At Douglass. Mary Bunting first tried out her ideas for more confidence by letting the girls run their own multilingual course in world poetry ("It was a dandy"). She started part-time studies for married women, and made it a great success—while she herself did radiation research on serratia for the Atomic Energy Commission. When Radcliffe asked her to succeed retiring President Wilbur K. Jordan in 1959, she had doubts. Radcliffe seemed to be "cooking along," and her own campus needed help. But she saw a bigger problem: the low motivation of U.S. college girls in general. Radcliffe, "kind of a prestige spot," seemed the best platform in the country from which to set an example.

In Dirty White Sneakers. If Mary Bunting is concerned about motivation, she is nevertheless not discouraged. As she knows from experience and frequent trips all over the U.S., the college girl of the classes of '62, '63, '64 and '65 is a creature of high emotions, originality, beauty, freedom and wisdom.

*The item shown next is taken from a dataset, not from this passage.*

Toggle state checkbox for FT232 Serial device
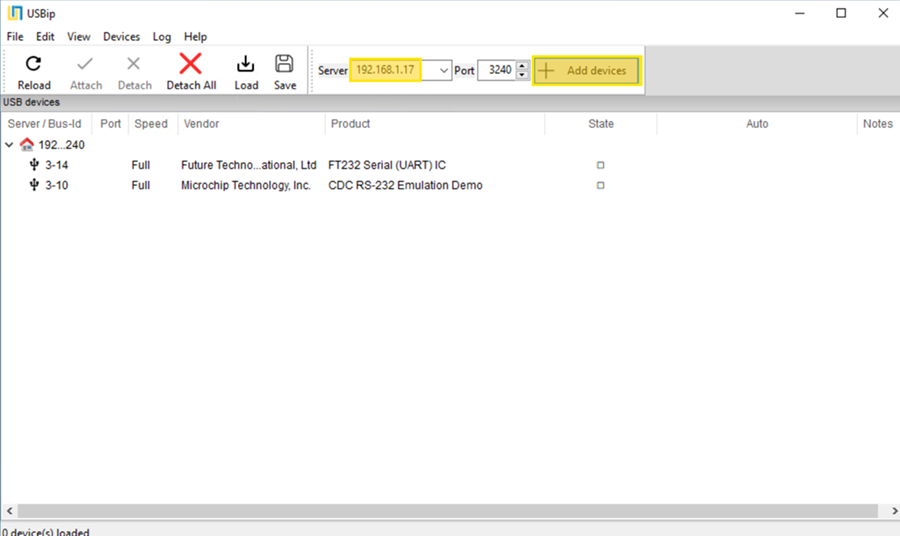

Notably missing are the "apathetes" of the '50s—the "silent generation." President Edward D. Eddy Jr. of Pittsburgh's Chatham College, a noted expert on U.S. student attitudes, credits the change to the nation's recent peace and prosperity—a nice switch on the notion that only a war or a depression can make students serious. "Today's college girl is more serious about everything, including marriage," says Eddy.

In attitudes, customs, dress and manners, college girls, being natural conformists, tend to imitate one another on any one campus, but they vary from campus to campus. At some schools, girls never read the newspapers. At others, they walk around carrying the Manchester Guardian. At Oberlin, fully half the girls hope to serve overseas in some socially useful manner, from relief work to the Peace Corps. "Idealism is rampant here," says the dean of women.

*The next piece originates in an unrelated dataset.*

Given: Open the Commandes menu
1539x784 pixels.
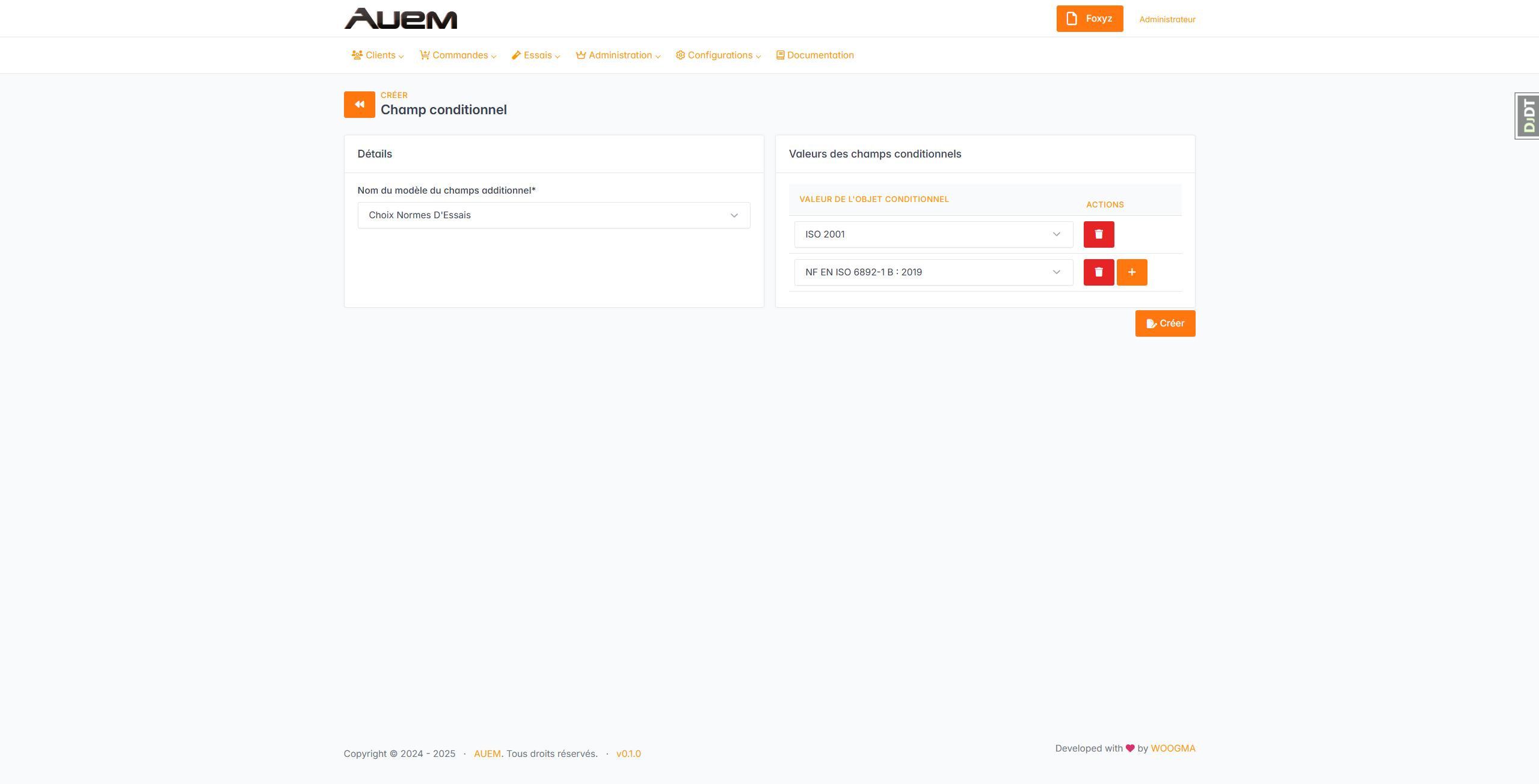Looking at the screenshot, I should point(458,55).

Dress varies from the chaste pastel uniforms at Indiana's Saint Mary's College (oldest U.S. Catholic women's campus) to the skin-tight skirts, bouffant hairdos and rainbow eye shadow at the University of Miami. When the sun shines at the University of Texas, every female foot seems to be in black loafers. When it rains, out come clean white sneakers. At Northwestern, the uniform is dirty white sneakers and full skirts above the knee; at Reed, some girls go barefoot. Skirts are so short at U.C.L.A. that a nervous professor recently announced: "Move back or leave class until I blacken the lower half of my glasses."